The next step is usual to record the frequency response with the mic near the mouth. This is a good method to see the pure horn performance but always bear in mind that the natural baffle step loss is not included here. For lower frequencies the horn turns into a spherical radiator and if the mic is moved away from the mouth there will no longer be such a flat response:
What a nice performance and full output level down to about 600 Hz! This seems all the more surprising since this is “only” a 1 inch driver. The horn was designed to provide full acoustic loading down to about 600Hz and this measurements again prove the simulations.
In most cases when horns are optimized with respect to loading they show poor directivity control. The worst case I have ever investigated with respect to this was a pure tractrix profile. Not so with the new William Neile ALO horn. For the measurements I moved the mic to about 75cm away from the sound origin. I only have a small room for my hobby and this should provide reliable results and at the same time avoid too much reflections in my room. The following results are gated to about 4.5ms which already significantly invalidates the LF region. Nevertheless, the lowest curve at 30° still show comb filter effect of the mic position with the floor. But what is interesting for us here is the HF part and this is excellent with respect to horizontal directivity. The curves are more or less a parallel shift with a very slight spread towards HF. There is also no visible knee what we observe for certain horns which loose directivity control abruptly from a distinct frequency on.

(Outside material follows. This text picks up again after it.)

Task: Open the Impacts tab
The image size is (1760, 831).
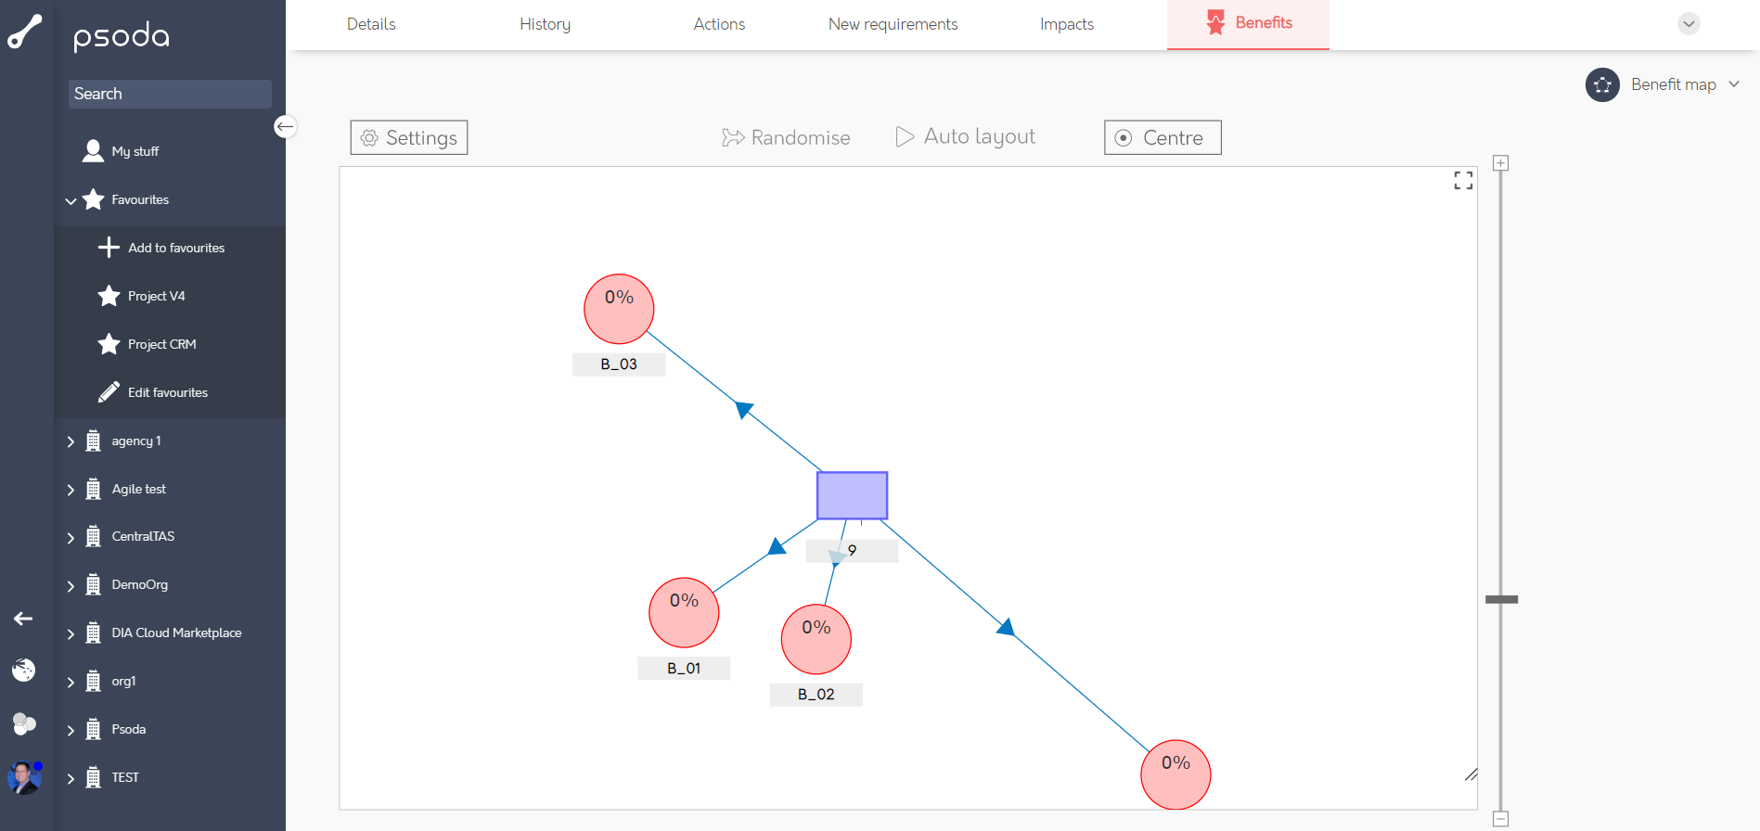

CLIO pocket has a nice feature to make a polar diagram by using several angular measurements and merge them in a normalized form:
This is a great and smooth performance for directivity control with absence of any visible knees. The agreement with the simulations is astonishing good so that I left out the cumbersome vertical polar measurements. The lessons learned are that the simulations are very trustworthy so that for the future horn projects the creation of a prototype could be omitted.
I am extremely satisfied with the measurement results of the first prototype! Thank you again Jaroslav for supporting my work. I am convinced that we will continue our cooperation successfully and hopefully with great pleasure.
Stay tuned as the next steps are listening tests. A pair of William Neile horns have to be built. There are two basic options, 3D printing or milling a pair from wood. It seems that the 3D printer will be faster but my preference for an ultimate setup is still a pair of wood horns.
In due course of time I will publish authorized sources who can be trusted if there is any interest in purchasing William Neile horns based on my final designs. It should also be mentioned in this regard that the William Neile ALO horn profile has meanwhile been improved, especially for the vertical flare. I also realized the William Neile ALO horns using a super ellipse formula which means that the whole range of elliptical mouth to nearly rectangular mouth horns are possible by adjusting the Lamé exponent of the super ellipse. All different variants perform very similar so it ends up as a matter of taste what to choose.